Pay-per-last-N-shares (PPLNS): Riskier as rewards only materialize when the pool finds blocks — greater variance, but potential for better returns.
The choice hinges on whether you prefer steady cash flow (PPS/FPPS) or can bear volatility for potential higher rewards (PPLNS).
Hashprice: The miner’s key metric
Miner income is generally gauged as hashprice, the USD earned per petahash of hashrate per day. Hashprice rises with Bitcoin’s price and transaction fees but decreases as network difficulty escalates.
As of October 2025, the spot hashprice hovered around $51 per petahash per second per day. Break-even levels differ widely based on machine efficiency and electricity costs, explaining why miners with economical or flexible power agreements tend to endure during downturns.
Did you know? Bitcoin miners hedge similarly to energy firms. By employing instruments like hashrate forwards and fixed-payout contracts, they secure future revenue instead of riding the volatility of hashprice.
Energy and geography
Energy expenses, local grid regulations, and geographic factors determine which miners maintain profitability and which ones get pressured out.
How much energy does Bitcoin use?
It varies based on the source of measurement.
In May 2025, Digiconomist estimated Bitcoin’s annual electrical consumption at about 190 terawatt-hours: similar to the yearly power consumption of a mid-sized country like Poland or Thailand.
Some estimates, including data from the Cambridge Bitcoin Electricity Consumption Index, indicate Bitcoin’s share of global electricity use at approximately 0.8%.
In the United States, government data suggests crypto mining accounts for between 0.6% and 2.3% of national energy demand.
Miners as flexible power users
It’s also essential to understand that miners are flexible loads on the grid.
In Texas, for instance, the Electric Reliability Council of Texas market incentivizes miners to reduce power usage during peak demand.

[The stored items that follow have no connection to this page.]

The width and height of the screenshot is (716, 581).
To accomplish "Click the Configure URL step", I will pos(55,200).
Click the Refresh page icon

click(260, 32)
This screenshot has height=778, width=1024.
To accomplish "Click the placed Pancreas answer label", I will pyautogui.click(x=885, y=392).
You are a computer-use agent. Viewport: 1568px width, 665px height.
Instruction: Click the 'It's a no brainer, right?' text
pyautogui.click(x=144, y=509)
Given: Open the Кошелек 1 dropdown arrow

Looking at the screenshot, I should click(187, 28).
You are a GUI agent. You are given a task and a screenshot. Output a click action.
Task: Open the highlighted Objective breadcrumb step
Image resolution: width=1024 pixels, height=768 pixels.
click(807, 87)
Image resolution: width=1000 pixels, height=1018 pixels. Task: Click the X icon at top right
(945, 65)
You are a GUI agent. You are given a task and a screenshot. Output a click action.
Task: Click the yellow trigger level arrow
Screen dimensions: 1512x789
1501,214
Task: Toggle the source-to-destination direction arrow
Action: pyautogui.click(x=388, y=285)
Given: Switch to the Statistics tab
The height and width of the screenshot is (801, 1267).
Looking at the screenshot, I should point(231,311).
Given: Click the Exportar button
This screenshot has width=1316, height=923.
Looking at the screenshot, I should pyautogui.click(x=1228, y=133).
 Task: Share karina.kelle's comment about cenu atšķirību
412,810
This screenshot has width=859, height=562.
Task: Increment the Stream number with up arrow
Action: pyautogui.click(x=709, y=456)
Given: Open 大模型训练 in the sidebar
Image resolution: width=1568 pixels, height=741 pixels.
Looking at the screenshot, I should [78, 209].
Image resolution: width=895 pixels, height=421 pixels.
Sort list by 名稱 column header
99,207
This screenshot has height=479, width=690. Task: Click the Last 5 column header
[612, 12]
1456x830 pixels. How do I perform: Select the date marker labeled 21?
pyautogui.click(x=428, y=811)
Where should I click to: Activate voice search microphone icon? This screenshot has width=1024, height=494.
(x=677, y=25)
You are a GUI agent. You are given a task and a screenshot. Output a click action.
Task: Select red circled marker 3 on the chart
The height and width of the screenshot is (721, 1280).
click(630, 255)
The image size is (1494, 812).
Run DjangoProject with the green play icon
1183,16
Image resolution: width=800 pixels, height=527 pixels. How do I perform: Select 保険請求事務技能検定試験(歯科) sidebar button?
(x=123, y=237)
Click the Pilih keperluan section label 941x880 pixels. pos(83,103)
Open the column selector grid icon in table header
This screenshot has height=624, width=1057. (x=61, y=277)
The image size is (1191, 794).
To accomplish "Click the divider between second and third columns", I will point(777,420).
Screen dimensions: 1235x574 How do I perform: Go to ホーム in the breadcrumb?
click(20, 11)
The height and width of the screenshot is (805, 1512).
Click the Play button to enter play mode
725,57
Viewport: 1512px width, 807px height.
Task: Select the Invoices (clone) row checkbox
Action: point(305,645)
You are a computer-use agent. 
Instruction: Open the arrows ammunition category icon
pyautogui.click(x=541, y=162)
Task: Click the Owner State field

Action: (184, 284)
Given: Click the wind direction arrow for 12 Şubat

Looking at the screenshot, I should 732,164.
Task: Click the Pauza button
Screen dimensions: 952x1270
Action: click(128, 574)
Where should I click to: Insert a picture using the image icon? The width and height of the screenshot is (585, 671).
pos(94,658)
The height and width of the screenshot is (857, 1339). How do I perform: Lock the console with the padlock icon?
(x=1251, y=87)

Riot Platforms reported that in August 2023, these demand-response credits were valued at the equivalent of 1,136 BTC. Obviously, interruptible power agreements can drastically alter the economics of mining.
Where the machines are
Following China’s ban on crypto mining in 2021, a significant amount of displaced capacity relocated to areas abundant in energy resources.
Texas became a central hub, while Canadian provinces rich in hydroelectric power and natural gas also attracted notable deployments.
By 2025, public mining enterprises had reportedly been operating an estimated 7.4 gigawatts of capacity across the US and Canada.
The key factors are straightforward: affordable and stable energy, favorable regulatory conditions, and grid programs that incentivize miners to act as a flexible load by curtailing during high demand.